E’ arrivato nello scetticismo più totale, eppure Luka Modric ha smentito tutti con i fatti. Allegri ci ha preso gusto, dopo di lui ne arriva un altro.
Le dinamiche del campionato di Serie A continuano a tessere una trama complessa attorno all’inseguimento del Milan nei confronti di un’Inter apparentemente inarrestabile. Nonostante la speranza di accorciare le distanze prima del recupero contro il Como, i rossoneri guidati da Massimiliano Allegri si trovano a fare i conti con un distacco che rimane cristallizzato a 8 punti. La vittoria nerazzurra nel Derby d’Italia contro la Juventus ha blindato, per ora, il primato della squadra di Chivu, costringendo il Milan a una rincorsa priva di margini d’errore.
In questo contesto, la filosofia di Allegri – orientata alla grammatica essenziale dei risultati e a una gestione pragmatica dei momenti di crisi – sta trovando il suo asse portante nell’eterna classe di Luka Modric. Il croato non è solo l’uomo d’ordine a centrocampo, ma il simbolo di una strategia societaria che ha deciso di affiancare alla “linea verde” dei profili di caratura mondiale capaci di gestire il peso delle ambizioni. Proprio sulla scia del successo dell’operazione Modric, a Milanello si respira la volontà di proseguire su questo binario anche per la sessione estiva, cercando un colpo d’esperienza che possa garantire quel cinismo offensivo mancato in alcune tappe cruciali della stagione.

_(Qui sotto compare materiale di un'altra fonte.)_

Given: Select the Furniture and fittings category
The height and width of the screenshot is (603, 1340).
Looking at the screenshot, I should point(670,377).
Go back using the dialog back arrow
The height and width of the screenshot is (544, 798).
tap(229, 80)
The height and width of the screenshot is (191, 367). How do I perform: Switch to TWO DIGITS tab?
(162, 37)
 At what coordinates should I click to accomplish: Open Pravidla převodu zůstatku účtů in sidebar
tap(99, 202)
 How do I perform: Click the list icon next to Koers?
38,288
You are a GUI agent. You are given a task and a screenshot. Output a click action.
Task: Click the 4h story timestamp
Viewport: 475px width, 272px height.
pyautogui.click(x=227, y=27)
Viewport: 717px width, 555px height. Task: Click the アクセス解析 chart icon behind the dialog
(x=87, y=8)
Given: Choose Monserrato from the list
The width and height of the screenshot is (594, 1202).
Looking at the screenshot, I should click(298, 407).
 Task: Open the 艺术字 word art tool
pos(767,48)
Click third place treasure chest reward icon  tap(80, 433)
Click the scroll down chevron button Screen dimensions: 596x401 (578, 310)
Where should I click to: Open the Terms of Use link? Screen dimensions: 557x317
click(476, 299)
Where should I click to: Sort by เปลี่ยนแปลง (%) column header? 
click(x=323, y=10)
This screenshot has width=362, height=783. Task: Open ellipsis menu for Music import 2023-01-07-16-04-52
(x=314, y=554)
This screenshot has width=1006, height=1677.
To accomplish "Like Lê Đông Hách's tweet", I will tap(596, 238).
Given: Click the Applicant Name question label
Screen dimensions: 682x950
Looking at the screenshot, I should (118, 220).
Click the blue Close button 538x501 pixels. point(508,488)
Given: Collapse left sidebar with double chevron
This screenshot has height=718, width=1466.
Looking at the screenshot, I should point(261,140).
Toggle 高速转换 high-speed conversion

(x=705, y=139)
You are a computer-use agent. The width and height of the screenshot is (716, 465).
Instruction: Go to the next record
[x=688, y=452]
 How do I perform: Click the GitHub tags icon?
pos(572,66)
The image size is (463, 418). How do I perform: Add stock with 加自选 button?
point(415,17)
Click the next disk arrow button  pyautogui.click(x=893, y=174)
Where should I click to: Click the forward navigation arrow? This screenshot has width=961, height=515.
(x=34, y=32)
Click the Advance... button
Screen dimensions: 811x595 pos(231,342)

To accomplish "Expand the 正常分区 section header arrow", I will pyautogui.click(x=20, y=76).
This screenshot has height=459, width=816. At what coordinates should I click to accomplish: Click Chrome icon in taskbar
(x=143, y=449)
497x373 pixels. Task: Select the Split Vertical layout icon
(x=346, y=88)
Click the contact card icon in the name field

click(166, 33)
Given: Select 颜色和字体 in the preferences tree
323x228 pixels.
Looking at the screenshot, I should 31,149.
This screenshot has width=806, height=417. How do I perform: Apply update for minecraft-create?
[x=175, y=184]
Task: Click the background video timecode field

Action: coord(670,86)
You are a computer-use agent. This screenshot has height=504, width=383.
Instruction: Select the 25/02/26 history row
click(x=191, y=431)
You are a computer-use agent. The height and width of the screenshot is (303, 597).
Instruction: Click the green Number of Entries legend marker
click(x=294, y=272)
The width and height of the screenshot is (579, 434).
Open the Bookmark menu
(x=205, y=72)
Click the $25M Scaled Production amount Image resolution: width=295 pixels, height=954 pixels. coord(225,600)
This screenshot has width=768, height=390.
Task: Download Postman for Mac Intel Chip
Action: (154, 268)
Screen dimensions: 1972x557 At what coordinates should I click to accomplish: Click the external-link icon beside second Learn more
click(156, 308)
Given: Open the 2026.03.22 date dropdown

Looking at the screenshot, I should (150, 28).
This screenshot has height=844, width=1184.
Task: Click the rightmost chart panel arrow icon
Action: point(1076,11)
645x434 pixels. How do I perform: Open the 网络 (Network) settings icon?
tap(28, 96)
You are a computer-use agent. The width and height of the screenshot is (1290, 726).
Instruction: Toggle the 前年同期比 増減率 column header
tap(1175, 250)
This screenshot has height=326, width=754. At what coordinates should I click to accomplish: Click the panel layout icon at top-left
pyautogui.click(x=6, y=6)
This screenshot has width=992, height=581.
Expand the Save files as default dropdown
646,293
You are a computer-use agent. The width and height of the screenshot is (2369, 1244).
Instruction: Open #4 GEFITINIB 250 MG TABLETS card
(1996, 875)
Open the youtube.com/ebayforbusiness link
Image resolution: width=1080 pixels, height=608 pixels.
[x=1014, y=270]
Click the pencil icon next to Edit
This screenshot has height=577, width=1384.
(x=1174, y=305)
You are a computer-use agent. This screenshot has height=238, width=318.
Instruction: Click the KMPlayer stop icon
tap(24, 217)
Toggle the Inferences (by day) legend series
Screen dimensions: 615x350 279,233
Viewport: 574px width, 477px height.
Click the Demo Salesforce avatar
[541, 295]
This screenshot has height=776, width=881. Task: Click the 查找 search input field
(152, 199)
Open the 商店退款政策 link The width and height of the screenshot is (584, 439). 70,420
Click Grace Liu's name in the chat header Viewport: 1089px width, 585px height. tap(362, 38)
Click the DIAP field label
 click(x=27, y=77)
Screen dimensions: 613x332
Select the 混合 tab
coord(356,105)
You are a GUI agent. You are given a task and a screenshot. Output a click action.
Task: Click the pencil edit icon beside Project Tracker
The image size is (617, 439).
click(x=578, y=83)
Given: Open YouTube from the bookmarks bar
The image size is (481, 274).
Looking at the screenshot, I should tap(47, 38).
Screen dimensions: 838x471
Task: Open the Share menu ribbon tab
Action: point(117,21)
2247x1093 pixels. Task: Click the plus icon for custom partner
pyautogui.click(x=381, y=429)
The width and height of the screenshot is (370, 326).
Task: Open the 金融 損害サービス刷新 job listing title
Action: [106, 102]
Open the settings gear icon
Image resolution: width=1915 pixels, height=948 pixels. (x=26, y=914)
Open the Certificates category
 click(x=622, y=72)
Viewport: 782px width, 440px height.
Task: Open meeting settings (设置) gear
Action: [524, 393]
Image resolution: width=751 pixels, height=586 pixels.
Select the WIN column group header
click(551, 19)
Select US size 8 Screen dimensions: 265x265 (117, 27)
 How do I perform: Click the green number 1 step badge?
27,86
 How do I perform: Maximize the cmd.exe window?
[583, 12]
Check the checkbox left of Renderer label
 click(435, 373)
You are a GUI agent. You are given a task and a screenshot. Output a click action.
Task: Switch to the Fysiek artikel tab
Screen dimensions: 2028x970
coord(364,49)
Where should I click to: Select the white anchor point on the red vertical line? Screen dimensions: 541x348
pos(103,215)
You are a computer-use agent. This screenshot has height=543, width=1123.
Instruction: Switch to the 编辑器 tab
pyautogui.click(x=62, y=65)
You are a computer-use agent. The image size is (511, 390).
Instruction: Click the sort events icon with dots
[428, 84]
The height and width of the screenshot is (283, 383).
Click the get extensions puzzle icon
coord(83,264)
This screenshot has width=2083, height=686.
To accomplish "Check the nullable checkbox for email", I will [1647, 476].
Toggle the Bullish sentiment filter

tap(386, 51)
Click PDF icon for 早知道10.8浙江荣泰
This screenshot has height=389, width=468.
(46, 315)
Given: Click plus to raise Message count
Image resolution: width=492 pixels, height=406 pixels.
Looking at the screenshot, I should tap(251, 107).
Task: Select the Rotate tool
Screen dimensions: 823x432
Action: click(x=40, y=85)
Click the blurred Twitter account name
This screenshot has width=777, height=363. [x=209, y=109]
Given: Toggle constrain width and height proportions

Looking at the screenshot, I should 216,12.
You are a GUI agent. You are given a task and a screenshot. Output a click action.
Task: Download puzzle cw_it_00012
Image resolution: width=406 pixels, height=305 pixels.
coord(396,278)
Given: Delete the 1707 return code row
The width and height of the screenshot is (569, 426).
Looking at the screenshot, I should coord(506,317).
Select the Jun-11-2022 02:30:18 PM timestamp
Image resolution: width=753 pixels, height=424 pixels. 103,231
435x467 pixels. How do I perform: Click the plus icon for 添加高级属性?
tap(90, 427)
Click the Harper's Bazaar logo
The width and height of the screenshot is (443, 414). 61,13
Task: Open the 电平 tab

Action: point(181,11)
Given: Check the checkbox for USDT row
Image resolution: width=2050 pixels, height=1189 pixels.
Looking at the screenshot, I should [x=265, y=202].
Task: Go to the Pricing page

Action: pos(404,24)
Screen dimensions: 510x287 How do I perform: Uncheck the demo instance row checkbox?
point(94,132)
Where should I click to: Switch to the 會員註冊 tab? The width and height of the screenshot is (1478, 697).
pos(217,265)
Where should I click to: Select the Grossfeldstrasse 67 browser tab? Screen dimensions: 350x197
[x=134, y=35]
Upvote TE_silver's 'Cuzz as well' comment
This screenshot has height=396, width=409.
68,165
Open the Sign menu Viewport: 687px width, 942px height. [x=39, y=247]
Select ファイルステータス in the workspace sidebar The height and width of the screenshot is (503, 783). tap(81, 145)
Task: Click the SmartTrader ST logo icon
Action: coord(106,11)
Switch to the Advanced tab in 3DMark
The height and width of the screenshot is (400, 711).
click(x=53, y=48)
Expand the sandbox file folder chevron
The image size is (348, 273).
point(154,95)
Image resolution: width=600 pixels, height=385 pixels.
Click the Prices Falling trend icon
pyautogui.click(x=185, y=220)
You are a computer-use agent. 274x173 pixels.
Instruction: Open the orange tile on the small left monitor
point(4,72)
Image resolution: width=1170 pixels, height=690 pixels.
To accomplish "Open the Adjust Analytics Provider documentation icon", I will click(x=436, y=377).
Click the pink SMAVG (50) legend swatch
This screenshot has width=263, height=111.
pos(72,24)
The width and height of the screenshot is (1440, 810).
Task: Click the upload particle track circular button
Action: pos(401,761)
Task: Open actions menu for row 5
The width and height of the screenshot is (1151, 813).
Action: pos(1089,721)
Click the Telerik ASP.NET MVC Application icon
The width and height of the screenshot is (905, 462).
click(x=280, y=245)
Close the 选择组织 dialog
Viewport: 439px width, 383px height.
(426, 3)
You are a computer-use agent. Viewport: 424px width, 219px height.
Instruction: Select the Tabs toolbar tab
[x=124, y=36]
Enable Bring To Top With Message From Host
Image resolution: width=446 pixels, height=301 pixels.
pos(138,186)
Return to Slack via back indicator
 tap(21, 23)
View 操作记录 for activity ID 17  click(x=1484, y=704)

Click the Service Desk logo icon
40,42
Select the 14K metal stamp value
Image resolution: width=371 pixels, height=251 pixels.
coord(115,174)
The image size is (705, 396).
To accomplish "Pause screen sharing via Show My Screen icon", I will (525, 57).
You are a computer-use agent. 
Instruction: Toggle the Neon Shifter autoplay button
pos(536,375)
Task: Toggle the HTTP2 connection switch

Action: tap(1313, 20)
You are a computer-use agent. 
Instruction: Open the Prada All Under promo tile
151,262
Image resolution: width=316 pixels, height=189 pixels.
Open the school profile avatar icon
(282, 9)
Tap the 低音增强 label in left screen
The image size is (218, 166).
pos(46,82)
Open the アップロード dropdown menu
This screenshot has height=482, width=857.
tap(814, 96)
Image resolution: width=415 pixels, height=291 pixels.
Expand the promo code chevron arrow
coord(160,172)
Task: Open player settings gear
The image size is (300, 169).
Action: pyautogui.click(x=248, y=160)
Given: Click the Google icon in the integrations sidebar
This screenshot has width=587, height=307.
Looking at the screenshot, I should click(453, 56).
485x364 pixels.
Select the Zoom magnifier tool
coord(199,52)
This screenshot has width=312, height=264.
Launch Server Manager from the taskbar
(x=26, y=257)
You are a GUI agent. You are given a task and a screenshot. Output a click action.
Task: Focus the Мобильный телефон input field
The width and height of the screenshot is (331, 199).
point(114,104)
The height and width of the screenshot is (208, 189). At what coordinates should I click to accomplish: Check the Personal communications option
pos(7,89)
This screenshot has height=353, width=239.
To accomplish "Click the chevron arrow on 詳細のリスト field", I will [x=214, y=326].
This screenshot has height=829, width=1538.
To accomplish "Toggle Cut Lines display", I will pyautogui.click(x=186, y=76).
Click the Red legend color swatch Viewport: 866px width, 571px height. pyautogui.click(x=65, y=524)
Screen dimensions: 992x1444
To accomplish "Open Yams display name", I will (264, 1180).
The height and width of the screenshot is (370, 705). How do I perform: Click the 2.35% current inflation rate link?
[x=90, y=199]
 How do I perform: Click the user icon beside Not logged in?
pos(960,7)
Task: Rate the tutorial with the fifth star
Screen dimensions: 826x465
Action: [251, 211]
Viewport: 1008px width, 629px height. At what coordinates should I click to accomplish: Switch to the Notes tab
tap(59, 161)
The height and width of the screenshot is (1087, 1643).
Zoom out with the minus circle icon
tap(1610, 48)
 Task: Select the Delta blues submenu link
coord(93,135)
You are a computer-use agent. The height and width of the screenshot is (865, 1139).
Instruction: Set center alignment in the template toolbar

Allegri non molla Lewandowski: a marzo si decide il futuro del polacco
In questo scenario di pianificazione si inserisce con forza il profilo di Robert Lewandowski, il cui futuro al Barcellona appare oggi più che mai come un rebus legato a equilibri politici ed economici. Il centravanti polacco, pur avendo ribadito la volontà di onorare il suo legame con i catalani, si trova di fronte a una scadenza decisiva: le elezioni del 15 marzo 2026. Fino a quel giorno, ogni discorso sul rinnovo o sulla permanenza resterà congelato, in attesa che il nuovo assetto istituzionale blaugrana definisca il budget e la visione tecnica per il prossimo triennio. Sebbene il rapporto con Hansi Flick sia solido, il club deve fare i conti con la necessità di alleggerire il monte ingaggi e ringiovanire il reparto offensivo, condizioni che rendono complicata una conferma alle cifre attuali.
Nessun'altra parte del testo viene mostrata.